Post-Script: Maharashtra’s Public Security Bill
If the UAPA gives us a taste of what the blending of rhetoric and reality looks like, we have been given a glimpse of the full course with the outstandingly oppressive and draconian Maharashtra Public Security Bill 2024.
It is a radically decolonial measure, much in the vein of the Bharatiya Nagarik Suraksha Sanhita 2023, which is designed to secure citizens from crimes by identifying ‘front’ organisations committing unlawful activities.
What are these unlawful activities, you ask?
Confusingly it is not the ‘unlawful activity’ punished under the UAPA, which is essentially any act preaching secession / cession of territory, but here it is defined as any act which “interferes or tends to interfere with the administration of law or its established institutions and personnel”, or generates “fear and apprehension in the public”, or “encouraging or preaching disobedience to established law and its institutions”, to name a few.
If viewed from the lens of delegating identification of threats to the government, ‘unlawful activity’ is shorthand for punishing anything which the government thinks is unlawful, giving almost free licence to proscribe any organisation which the government thinks should be banned.

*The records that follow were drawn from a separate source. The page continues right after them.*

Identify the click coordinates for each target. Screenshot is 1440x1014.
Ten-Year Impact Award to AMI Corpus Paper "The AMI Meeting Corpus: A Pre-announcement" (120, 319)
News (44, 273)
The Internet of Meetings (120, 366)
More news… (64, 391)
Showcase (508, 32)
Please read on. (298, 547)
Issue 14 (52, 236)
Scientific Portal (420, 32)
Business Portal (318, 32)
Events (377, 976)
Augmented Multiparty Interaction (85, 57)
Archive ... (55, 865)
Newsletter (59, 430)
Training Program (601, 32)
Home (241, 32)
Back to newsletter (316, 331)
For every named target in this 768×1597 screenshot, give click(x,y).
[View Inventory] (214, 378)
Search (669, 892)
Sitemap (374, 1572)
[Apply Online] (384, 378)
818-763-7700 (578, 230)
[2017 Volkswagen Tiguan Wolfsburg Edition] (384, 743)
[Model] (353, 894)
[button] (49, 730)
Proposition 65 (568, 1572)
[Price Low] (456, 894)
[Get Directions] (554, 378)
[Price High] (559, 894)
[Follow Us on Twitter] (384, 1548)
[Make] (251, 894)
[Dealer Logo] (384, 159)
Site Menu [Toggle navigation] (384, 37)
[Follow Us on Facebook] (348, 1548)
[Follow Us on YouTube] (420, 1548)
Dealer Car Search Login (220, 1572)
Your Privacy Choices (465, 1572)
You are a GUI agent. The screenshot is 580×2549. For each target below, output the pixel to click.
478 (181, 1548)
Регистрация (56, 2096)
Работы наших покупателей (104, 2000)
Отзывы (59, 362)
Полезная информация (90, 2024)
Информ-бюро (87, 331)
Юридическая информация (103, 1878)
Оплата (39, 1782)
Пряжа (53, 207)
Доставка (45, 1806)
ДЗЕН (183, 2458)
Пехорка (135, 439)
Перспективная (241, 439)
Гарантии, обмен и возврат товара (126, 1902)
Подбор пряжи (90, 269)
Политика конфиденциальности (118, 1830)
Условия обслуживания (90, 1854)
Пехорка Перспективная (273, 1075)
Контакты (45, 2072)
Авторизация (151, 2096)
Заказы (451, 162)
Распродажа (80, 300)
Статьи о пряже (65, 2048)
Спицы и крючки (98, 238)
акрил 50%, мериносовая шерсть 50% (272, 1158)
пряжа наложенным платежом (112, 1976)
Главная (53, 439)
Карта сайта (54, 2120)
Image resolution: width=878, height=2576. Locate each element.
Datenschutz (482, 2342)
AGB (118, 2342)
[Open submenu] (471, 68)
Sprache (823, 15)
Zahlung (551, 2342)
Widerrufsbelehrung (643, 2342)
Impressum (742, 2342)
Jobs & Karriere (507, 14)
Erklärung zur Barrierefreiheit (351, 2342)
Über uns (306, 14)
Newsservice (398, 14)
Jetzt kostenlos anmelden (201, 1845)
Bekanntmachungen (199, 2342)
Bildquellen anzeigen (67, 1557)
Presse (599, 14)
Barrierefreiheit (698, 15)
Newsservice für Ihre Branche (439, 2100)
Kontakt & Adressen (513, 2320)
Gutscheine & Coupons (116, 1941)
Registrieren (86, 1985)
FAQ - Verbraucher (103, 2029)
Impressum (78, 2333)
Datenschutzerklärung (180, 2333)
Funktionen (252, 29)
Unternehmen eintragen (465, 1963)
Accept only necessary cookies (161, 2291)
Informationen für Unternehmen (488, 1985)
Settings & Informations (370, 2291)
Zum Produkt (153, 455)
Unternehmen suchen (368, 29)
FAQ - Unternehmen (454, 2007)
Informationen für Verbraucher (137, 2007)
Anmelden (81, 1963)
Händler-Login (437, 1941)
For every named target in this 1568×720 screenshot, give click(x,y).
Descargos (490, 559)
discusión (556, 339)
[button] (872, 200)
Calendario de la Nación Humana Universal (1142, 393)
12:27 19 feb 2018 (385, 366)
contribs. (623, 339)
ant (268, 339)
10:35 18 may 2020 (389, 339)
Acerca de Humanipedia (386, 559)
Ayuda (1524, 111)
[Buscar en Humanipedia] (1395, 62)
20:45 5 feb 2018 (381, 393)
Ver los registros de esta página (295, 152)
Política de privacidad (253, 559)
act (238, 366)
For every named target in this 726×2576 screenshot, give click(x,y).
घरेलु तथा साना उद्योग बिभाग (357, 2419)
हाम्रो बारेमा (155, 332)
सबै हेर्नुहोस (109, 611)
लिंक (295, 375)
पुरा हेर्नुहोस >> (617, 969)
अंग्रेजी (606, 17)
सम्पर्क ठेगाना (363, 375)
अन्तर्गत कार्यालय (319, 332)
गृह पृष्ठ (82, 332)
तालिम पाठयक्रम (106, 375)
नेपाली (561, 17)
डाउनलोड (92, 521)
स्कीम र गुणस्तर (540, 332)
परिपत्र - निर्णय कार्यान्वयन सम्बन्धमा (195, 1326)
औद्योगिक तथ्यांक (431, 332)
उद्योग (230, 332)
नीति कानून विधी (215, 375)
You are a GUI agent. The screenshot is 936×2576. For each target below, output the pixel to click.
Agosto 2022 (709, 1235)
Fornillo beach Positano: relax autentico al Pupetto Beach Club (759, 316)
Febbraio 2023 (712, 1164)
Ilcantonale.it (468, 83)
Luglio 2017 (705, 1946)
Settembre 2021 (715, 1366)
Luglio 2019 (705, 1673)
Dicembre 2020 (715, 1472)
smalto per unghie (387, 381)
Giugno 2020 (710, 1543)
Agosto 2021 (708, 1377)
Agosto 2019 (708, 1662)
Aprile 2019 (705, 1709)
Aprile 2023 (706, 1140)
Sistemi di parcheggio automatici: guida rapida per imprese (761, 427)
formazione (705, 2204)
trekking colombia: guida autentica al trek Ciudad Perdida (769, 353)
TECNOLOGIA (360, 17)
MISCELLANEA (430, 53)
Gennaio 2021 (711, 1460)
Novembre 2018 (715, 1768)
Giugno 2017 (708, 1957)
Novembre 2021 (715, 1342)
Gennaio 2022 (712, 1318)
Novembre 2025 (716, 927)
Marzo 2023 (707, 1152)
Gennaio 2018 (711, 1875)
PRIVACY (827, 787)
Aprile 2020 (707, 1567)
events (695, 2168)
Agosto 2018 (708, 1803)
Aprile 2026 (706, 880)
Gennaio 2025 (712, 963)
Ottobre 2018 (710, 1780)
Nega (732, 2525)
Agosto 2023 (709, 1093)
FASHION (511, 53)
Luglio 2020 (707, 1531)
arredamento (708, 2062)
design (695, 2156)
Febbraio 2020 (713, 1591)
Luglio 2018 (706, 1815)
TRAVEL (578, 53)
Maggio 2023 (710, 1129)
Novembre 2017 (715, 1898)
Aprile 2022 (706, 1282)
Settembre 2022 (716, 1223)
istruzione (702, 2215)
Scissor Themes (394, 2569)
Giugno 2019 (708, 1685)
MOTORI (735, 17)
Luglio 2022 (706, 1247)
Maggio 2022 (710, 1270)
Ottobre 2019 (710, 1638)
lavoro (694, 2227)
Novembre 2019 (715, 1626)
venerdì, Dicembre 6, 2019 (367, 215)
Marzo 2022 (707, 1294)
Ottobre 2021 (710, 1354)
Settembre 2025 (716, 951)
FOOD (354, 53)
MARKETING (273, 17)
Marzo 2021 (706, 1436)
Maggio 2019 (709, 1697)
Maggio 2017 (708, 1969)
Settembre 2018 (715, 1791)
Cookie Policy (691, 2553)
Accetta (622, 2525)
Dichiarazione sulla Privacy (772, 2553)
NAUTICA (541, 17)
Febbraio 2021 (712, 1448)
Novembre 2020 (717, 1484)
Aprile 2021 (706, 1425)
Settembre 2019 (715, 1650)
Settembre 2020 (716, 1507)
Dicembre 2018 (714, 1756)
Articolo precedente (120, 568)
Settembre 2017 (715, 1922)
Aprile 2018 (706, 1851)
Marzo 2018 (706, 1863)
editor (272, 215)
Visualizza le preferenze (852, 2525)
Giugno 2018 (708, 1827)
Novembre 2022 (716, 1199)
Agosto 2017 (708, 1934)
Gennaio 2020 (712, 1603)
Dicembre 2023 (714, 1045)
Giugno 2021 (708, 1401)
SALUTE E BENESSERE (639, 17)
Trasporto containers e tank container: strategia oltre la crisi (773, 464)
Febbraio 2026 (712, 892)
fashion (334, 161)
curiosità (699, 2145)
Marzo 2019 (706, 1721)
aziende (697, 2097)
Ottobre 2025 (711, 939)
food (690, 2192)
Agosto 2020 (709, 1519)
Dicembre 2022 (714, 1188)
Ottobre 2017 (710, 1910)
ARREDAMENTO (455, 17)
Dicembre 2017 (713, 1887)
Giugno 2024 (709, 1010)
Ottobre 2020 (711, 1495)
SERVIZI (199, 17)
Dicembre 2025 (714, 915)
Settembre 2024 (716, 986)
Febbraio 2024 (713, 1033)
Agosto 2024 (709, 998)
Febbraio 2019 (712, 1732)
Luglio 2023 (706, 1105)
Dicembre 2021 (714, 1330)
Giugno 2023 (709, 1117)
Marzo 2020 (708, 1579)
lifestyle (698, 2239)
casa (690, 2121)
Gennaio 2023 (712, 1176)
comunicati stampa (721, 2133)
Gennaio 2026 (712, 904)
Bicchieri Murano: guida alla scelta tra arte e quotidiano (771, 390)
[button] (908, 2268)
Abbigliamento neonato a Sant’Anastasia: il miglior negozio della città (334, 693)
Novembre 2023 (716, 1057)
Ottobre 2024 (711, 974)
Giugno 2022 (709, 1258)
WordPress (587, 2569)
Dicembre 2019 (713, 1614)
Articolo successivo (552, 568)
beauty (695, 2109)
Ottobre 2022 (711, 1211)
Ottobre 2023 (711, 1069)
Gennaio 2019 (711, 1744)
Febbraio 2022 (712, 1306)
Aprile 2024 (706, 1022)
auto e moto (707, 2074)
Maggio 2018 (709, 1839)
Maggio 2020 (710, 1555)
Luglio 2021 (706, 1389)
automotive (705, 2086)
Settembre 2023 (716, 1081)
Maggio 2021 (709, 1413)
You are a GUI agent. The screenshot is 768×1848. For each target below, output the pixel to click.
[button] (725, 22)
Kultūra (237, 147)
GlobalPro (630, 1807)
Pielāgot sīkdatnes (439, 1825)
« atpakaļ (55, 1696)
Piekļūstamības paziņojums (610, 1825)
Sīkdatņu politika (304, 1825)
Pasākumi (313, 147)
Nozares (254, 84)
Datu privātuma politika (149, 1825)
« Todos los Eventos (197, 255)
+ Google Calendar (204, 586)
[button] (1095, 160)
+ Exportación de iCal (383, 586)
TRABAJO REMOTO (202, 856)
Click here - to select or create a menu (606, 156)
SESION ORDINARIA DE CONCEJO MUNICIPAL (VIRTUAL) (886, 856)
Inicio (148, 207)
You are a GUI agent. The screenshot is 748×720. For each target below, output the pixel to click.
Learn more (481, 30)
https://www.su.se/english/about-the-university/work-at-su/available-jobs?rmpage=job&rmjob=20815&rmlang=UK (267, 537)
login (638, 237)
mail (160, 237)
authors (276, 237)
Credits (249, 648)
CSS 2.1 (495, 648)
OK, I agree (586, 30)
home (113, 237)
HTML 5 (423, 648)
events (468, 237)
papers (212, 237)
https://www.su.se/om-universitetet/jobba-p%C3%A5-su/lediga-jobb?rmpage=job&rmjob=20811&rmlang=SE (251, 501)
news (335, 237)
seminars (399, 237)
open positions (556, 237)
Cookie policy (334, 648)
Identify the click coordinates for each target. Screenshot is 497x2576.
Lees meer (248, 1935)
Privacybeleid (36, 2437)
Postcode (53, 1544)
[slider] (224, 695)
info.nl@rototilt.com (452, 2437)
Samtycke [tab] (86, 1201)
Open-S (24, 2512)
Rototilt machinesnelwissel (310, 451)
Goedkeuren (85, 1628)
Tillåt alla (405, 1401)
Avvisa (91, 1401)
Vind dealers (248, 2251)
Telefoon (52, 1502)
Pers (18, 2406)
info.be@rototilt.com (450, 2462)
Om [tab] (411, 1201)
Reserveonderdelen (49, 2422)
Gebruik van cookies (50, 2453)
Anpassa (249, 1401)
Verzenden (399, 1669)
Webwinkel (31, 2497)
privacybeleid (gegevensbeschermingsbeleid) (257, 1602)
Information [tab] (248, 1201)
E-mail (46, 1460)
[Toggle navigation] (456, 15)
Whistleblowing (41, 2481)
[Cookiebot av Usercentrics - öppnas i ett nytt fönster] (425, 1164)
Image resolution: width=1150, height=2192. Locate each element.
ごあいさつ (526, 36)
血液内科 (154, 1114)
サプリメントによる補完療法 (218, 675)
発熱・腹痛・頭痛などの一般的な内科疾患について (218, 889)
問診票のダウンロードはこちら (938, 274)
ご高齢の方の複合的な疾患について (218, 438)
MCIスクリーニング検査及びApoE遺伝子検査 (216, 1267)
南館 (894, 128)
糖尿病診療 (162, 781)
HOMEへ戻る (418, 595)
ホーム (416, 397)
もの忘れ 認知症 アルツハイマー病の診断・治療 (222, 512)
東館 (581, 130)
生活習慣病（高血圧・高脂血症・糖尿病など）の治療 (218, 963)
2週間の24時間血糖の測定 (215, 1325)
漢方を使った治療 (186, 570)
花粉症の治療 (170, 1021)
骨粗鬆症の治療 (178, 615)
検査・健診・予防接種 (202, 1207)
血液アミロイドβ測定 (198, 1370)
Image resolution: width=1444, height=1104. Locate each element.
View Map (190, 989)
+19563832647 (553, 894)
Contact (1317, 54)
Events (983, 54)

Radical decolonisation at its finest.
Echoing what the lawyer Colin Gonsalves has argued in his passionate critique of the Bill, the blame for such overpowered legislation, which all but extinguishes personal liberties to the will of the government lies upon the judiciary which has failed to decisively confront the problem of laws allowing such an excessive overpowering of government in the first place.
Without confronting the argument of balancing liberty and security interests, and implicitly condoning a utilitarian framing which condones loss of liberty for an imagined other to secure the greater good for ‘us’, we cannot expect governments to not take advantage and give concrete shape to their populist discourses.
In the pursuit of an impossible and unachievable idea of balancing, the real loser is our constitutional virtue of equality, because that framing of the loyal ‘us’ and the criminal ‘other’ proceeds on repeat patterns of discrimination such that it is possible to flesh out that ‘other’ who’s liberty the law is content in sacrificing with the characteristics of society’s populist prejudices.
Continuing to address symptoms of this problem by demanding greater accountability from the prosecuting agencies, as was on display in the Khursheed Lone bail orders, may in some cases help courts to restore liberty to persons incarcerated for a few years.
It will never succeed in resetting the scales of justice, in which the weight of liberty has considerably shrunk, especially for some, in the face of the phantasmic intonations of national interest.
(Abhinav Sekhri is a Delhi-based lawyer who writes on criminal law and procedure.)